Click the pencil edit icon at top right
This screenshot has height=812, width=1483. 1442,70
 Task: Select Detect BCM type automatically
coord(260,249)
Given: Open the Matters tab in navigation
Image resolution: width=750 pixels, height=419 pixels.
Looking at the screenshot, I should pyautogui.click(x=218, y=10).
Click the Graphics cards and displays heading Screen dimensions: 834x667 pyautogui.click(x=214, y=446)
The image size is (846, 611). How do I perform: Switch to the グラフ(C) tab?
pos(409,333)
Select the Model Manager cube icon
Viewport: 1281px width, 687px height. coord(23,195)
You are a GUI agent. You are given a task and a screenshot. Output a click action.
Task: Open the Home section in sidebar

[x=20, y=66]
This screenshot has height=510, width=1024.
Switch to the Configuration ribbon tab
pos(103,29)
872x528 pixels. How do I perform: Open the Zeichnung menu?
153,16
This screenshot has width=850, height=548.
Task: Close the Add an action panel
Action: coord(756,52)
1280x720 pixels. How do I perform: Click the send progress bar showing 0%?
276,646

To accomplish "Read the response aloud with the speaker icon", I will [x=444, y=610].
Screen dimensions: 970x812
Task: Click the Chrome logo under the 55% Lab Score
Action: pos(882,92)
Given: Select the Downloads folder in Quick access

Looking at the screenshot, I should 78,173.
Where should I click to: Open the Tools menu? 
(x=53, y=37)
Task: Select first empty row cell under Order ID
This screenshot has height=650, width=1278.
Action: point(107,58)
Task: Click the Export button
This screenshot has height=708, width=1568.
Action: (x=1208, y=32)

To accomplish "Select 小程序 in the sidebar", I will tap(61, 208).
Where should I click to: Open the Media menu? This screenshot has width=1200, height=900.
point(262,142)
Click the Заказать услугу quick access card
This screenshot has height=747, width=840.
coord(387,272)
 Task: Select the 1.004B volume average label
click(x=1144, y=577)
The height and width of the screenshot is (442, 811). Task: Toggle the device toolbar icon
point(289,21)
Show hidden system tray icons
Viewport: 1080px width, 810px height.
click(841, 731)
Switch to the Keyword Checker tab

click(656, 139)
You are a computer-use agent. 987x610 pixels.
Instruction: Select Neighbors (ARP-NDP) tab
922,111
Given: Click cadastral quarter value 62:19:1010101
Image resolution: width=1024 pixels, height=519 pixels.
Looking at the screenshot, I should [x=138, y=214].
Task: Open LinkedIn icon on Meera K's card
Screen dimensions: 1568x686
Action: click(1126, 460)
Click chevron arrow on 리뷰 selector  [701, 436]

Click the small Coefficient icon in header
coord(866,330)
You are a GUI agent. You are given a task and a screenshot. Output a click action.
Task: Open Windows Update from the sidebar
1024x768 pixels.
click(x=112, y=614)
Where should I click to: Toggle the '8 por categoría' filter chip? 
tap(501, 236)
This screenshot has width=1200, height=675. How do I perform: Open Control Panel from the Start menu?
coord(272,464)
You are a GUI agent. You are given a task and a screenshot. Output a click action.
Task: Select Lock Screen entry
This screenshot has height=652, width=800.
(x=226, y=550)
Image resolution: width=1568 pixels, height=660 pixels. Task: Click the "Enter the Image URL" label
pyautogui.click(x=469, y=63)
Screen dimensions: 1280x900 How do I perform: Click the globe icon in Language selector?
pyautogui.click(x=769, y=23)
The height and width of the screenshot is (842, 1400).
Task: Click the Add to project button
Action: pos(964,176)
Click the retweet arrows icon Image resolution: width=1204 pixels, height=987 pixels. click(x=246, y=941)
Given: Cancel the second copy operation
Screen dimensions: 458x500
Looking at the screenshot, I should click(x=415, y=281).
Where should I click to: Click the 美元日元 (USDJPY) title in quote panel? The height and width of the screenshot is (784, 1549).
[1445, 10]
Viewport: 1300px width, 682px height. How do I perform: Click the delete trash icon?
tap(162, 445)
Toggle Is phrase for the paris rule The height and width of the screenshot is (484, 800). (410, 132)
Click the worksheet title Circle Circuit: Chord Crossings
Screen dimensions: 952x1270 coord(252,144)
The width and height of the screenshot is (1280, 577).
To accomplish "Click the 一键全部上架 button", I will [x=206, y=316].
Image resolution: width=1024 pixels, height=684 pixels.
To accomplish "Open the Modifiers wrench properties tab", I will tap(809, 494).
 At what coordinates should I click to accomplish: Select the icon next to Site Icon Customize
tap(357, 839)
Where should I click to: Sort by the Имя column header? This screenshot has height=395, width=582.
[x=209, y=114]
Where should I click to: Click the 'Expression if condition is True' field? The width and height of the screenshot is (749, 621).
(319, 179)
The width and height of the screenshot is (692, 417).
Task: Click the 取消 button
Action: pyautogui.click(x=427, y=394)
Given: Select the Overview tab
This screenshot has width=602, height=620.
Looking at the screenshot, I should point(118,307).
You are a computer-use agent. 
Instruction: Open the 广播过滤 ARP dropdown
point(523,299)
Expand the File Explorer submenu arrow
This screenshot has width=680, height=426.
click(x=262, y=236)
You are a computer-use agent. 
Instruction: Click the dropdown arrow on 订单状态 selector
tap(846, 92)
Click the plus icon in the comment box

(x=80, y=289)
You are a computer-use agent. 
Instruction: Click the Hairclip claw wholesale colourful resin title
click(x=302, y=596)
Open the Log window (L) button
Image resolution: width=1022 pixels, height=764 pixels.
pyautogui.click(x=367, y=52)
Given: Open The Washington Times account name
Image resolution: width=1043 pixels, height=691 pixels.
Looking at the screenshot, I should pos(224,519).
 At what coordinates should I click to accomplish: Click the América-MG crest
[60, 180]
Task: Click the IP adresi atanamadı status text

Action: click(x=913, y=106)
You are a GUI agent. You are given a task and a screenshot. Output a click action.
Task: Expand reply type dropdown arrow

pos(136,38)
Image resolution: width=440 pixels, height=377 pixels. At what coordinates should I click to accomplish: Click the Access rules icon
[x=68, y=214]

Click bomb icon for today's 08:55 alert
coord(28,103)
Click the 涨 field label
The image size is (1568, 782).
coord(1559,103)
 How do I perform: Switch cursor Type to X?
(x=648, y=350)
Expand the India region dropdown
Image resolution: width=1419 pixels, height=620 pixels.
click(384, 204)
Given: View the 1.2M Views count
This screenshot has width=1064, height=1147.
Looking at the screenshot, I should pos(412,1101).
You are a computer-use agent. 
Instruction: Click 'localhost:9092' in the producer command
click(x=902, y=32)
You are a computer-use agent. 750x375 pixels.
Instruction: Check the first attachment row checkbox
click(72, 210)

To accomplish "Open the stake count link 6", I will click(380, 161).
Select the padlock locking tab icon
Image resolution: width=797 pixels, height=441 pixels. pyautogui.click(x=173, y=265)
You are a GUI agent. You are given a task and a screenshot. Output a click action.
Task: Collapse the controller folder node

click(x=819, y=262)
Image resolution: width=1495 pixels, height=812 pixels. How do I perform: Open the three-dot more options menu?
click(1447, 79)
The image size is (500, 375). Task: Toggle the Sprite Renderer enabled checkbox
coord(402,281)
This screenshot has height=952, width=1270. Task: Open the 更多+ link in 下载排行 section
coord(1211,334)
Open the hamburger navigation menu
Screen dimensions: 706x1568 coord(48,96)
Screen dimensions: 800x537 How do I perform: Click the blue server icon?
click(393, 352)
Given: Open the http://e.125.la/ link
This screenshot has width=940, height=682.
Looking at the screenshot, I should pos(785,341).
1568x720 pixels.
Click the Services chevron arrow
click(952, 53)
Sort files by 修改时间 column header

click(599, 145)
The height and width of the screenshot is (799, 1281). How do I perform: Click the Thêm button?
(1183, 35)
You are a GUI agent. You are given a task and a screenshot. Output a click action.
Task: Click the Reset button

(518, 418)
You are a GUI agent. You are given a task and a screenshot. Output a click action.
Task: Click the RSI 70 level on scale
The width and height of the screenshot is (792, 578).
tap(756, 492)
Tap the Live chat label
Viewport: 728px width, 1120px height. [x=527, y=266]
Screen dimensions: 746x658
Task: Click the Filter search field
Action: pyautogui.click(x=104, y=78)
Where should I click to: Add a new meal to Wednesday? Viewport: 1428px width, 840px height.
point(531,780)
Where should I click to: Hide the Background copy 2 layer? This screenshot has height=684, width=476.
■ ■ ■ ■ ■ ■ ■
ABOUT THIS TASK: Count the lines in the records above that contain the word "copy", and reply with that number alone.

EXERCISE ANSWER: 2